Fact or Fiction: Will Machines Take Over Shipping Jobs?
Posted on July 5, 2015
Written by broussard_press
On Wednesday, June 3, NPR hosted a familiar debate: will computers and robots make the trucking profession obsolete?
“We’ve got cars that can drive themselves on roads in traffic without mishap,” said MIT Professor Andrew McAfee. “The accidents that Google just reported that happened with their autonomous cars, happened because other people rear ended them and swerved into them.
“Twenty or 40 years from now, I believe we will not need the labor of a lot of the people alive in order to have a very, very productive economy. In terms of the amount of human labor that you need to get the stuff out of the ground and off the farms and through the factories and into our homes and tables? Next to none.”
Of course, this is a theoretical argument about numbers and figures for many academics.

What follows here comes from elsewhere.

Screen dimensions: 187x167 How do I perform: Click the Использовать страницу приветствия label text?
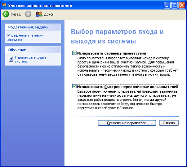pyautogui.click(x=112, y=53)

But for the millions of Americans who drive trucks and lose sleep over fuel prices, the debate is all too real. In fact, transportation and shipping are two of the world’s largest industries, accounting for 6% of all economic activity worldwide.
If prospects for truckers seem grim, there’s a very bright silver lining. People have been ringing that particular alarm bell for more than a century, and at least one of Professor McAfee’s MIT colleagues strongly disagrees with his prediction.
“It’s hard to know how fast things will change,” said MIT economist David Autor. “The set of things that machines do not do like humans is innumerable.”
He also points out that everyone from the Luddites to Karl Marx, and countless other futurists both past and present have warned that human labor will become obsolete, and so far they’ve all been dead wrong.
Some shipping tasks are already done by machines, like controlling transportation costs with less-than-truckload freight brokerage, for example. LTL freight brokerage allows companies with the technology to quickly compare contract rates for shipping, giving larger companies with LTL freight brokerage an edge over the competition. Research shows that 80% of shippers overpay because they never compare prices.
And Autor says when automated services create more money, they inevitably stimulate the economy, creating more jobs somewhere else. In the future, as in the present, a mix of machine labor, human labor, and integrated transportation management software will probably remain the industry standard.